"""

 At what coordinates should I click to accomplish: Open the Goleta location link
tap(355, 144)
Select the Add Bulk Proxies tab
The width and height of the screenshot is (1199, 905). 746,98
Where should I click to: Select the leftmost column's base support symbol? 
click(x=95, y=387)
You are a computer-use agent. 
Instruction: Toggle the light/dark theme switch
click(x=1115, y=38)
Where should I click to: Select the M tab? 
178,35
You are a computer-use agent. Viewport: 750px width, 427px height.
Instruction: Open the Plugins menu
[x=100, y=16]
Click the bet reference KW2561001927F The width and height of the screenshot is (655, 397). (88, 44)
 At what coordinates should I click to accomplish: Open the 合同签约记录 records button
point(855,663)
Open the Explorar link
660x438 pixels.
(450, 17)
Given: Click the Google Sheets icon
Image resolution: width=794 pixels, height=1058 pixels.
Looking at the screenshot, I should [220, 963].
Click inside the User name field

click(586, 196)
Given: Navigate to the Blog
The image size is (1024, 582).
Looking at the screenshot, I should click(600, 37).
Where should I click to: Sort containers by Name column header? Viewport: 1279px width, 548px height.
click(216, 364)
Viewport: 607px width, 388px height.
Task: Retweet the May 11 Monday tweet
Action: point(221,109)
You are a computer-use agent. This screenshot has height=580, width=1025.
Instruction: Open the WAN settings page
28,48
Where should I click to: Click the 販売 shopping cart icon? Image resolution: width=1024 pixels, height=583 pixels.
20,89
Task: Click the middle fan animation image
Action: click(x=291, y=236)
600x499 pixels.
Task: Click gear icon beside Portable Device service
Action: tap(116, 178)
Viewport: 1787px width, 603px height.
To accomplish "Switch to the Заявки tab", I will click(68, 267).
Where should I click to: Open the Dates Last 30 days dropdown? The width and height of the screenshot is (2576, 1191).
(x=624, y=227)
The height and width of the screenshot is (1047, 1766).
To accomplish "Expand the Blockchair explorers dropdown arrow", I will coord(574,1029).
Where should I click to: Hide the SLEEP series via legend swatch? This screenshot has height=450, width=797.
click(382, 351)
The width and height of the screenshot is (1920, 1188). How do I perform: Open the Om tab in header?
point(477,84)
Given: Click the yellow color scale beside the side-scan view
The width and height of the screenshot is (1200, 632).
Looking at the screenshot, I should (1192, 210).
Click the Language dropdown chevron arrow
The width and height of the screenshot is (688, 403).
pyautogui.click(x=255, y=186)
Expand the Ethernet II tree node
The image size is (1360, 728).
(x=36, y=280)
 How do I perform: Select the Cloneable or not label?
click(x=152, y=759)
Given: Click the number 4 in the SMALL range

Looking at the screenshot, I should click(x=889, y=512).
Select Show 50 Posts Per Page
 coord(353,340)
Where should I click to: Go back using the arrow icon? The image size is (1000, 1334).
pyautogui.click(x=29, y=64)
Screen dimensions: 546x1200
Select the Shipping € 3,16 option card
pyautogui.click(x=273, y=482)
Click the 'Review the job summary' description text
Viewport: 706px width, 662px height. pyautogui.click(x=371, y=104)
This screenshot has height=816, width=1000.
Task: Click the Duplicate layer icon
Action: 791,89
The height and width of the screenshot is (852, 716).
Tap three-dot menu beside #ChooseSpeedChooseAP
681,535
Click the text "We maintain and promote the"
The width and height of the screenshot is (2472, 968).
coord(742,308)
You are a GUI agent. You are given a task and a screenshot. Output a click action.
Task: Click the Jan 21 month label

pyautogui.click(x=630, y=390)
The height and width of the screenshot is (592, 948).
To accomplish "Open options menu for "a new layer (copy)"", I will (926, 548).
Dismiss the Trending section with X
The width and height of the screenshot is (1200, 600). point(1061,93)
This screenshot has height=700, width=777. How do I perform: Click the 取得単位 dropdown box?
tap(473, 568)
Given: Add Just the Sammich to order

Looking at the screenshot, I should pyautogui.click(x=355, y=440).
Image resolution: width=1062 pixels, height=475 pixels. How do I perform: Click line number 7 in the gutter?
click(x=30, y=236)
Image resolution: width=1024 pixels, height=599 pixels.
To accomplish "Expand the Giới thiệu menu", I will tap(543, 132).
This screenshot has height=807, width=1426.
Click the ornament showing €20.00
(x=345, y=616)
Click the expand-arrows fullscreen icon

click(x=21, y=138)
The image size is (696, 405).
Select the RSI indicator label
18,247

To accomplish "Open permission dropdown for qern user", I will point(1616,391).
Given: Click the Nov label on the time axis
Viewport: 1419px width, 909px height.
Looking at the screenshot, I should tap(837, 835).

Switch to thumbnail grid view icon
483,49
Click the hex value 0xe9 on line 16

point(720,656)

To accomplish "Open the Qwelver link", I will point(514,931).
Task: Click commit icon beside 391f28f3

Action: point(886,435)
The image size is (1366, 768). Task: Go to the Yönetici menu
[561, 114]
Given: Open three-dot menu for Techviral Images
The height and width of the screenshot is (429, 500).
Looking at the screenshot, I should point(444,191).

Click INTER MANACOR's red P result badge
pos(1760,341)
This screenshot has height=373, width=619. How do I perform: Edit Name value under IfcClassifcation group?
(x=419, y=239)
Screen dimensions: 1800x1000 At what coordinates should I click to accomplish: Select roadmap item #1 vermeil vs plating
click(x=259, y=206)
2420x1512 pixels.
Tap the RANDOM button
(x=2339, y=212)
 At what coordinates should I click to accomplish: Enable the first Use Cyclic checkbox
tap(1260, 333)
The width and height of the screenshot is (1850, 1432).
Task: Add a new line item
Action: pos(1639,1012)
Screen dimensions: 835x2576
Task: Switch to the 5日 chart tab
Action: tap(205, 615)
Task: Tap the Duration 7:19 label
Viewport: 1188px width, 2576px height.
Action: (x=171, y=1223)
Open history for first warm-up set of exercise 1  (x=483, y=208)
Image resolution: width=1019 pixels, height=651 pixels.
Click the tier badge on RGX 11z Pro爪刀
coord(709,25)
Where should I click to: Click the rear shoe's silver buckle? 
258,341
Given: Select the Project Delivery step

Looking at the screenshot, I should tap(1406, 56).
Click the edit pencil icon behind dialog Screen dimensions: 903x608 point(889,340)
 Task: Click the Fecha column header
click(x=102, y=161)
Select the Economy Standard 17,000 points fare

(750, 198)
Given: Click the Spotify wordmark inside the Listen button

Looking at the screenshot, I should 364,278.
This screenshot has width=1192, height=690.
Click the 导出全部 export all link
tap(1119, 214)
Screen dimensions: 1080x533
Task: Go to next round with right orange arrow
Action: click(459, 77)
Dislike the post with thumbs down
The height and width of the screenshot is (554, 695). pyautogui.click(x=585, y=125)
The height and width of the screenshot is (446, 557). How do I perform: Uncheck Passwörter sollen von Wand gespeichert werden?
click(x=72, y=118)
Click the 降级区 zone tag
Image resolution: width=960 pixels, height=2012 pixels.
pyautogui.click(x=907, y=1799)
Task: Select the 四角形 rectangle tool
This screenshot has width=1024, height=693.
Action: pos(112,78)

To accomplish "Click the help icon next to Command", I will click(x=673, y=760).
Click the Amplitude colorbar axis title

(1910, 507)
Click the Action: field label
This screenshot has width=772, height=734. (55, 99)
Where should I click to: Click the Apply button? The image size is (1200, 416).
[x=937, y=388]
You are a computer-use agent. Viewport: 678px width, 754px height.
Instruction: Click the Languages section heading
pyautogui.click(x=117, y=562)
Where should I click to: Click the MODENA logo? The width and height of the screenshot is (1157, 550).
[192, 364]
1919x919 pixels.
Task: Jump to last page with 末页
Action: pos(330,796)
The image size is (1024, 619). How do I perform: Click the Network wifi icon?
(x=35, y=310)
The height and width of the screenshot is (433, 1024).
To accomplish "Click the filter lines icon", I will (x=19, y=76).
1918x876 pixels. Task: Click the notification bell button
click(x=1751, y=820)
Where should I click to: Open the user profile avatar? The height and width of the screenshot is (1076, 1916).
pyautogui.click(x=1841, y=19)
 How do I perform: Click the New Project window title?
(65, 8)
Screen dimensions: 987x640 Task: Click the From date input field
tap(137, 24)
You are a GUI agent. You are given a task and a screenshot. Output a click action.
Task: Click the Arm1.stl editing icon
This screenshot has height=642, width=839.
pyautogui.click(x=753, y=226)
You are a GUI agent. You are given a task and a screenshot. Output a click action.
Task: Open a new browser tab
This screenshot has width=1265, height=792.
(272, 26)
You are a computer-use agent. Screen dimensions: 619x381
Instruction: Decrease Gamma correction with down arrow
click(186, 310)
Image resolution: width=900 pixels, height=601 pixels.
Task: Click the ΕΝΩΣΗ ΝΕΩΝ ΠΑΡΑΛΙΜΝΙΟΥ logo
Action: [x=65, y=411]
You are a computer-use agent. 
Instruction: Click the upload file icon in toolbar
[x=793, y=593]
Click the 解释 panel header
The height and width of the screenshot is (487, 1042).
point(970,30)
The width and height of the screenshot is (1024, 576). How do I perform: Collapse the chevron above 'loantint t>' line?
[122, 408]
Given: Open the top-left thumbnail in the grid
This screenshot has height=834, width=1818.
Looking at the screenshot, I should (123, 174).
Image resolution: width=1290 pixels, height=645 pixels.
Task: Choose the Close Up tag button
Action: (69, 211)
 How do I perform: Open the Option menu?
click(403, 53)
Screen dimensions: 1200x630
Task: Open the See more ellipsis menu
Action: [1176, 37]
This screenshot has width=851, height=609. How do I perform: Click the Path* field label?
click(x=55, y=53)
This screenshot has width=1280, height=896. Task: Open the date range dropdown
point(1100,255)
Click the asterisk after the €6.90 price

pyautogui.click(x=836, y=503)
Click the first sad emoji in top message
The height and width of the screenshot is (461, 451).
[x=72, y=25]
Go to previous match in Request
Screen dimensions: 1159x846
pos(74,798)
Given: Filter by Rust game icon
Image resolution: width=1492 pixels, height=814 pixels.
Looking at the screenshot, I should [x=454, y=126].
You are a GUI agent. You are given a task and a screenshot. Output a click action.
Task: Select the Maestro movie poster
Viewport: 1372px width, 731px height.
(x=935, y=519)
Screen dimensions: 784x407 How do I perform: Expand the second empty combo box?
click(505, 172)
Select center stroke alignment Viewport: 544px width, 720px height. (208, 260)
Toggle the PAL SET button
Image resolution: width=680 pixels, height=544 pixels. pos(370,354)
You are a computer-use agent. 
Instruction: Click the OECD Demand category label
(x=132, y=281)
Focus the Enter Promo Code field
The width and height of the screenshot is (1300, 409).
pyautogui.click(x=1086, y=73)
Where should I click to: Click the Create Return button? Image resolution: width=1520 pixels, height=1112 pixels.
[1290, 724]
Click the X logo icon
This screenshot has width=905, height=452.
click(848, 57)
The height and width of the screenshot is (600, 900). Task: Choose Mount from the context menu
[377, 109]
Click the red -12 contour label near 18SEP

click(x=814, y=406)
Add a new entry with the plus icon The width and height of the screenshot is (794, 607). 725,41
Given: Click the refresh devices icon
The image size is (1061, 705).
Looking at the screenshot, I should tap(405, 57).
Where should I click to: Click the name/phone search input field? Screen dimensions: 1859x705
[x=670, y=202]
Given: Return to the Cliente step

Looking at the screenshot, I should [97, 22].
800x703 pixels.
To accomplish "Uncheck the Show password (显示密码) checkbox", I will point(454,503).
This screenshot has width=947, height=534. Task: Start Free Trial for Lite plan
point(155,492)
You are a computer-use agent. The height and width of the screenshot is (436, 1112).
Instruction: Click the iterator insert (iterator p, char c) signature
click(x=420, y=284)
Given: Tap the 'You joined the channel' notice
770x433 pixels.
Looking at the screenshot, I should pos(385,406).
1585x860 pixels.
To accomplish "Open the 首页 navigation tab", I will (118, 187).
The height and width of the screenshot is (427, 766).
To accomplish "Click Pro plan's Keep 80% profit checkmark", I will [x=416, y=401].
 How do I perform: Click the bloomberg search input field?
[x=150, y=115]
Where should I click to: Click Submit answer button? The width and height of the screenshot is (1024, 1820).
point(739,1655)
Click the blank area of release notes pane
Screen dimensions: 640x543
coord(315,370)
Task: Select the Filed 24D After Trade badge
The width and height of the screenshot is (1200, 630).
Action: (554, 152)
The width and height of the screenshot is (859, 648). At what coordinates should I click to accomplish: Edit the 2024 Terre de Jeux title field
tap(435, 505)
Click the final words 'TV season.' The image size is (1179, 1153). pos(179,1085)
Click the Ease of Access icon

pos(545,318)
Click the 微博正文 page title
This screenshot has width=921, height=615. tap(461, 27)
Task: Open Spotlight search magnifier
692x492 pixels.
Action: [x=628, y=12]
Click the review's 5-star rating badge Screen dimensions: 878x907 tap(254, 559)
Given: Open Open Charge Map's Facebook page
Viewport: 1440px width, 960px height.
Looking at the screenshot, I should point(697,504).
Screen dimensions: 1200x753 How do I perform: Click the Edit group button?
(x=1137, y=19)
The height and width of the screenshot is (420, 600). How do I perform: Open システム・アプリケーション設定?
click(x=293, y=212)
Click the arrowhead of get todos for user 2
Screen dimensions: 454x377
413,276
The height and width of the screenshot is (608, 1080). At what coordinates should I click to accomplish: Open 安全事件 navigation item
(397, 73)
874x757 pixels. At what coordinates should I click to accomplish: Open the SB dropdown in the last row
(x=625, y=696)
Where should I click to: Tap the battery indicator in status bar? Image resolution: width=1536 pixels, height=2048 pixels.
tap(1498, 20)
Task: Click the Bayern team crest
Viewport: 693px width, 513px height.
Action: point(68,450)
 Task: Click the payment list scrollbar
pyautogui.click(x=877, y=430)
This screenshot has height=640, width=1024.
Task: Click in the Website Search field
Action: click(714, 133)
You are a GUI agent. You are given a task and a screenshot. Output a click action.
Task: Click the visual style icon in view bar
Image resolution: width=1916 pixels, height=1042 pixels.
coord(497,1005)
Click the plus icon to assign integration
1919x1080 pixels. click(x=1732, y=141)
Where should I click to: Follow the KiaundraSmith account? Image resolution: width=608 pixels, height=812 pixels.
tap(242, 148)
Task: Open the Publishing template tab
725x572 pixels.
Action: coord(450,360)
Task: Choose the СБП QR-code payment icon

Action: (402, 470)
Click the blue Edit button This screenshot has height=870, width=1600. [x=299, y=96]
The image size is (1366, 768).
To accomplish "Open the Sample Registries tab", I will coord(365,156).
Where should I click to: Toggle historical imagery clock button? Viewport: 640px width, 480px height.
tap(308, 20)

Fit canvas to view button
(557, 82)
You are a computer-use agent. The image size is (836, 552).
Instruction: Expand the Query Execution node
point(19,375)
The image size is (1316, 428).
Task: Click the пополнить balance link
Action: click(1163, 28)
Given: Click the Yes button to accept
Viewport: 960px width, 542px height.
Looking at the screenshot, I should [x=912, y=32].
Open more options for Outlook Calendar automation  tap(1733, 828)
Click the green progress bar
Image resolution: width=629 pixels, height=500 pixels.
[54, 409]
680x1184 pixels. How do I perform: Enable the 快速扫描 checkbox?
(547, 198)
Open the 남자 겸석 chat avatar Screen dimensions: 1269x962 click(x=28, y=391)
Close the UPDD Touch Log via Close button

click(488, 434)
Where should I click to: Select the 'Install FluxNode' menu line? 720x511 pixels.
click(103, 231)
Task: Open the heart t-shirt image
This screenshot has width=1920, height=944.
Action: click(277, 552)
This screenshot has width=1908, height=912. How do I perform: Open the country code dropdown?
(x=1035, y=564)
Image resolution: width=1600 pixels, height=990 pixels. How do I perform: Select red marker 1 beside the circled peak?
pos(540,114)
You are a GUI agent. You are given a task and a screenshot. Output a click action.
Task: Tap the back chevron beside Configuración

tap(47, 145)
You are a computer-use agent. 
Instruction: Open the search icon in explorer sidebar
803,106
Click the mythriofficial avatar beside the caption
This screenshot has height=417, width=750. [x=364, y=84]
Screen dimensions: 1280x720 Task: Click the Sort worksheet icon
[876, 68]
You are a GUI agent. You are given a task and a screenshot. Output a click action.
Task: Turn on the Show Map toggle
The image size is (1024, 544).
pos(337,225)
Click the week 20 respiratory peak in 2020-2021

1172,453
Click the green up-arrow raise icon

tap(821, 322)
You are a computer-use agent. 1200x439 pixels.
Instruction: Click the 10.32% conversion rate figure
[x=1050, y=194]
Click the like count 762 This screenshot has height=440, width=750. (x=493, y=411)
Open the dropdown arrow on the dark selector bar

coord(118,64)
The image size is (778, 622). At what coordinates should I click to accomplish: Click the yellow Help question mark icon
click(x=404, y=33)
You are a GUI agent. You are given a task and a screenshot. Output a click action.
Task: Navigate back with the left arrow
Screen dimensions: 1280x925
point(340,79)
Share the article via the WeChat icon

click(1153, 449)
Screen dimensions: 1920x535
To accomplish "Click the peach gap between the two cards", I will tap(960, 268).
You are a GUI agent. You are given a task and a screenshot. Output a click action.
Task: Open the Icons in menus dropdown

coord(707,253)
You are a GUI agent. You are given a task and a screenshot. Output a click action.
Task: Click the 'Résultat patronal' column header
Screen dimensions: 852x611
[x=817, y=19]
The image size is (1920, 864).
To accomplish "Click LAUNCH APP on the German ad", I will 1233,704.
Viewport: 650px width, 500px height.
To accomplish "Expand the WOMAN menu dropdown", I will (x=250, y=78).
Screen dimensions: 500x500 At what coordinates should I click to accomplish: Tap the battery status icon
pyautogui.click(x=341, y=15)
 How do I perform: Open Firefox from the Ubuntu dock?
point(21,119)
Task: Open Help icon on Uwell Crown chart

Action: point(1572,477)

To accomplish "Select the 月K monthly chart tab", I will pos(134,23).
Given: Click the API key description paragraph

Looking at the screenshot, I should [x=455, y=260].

"""

Exercise goal: Search the data for the string "options" and say how many lines include it, giving only the number.

Final answer: 2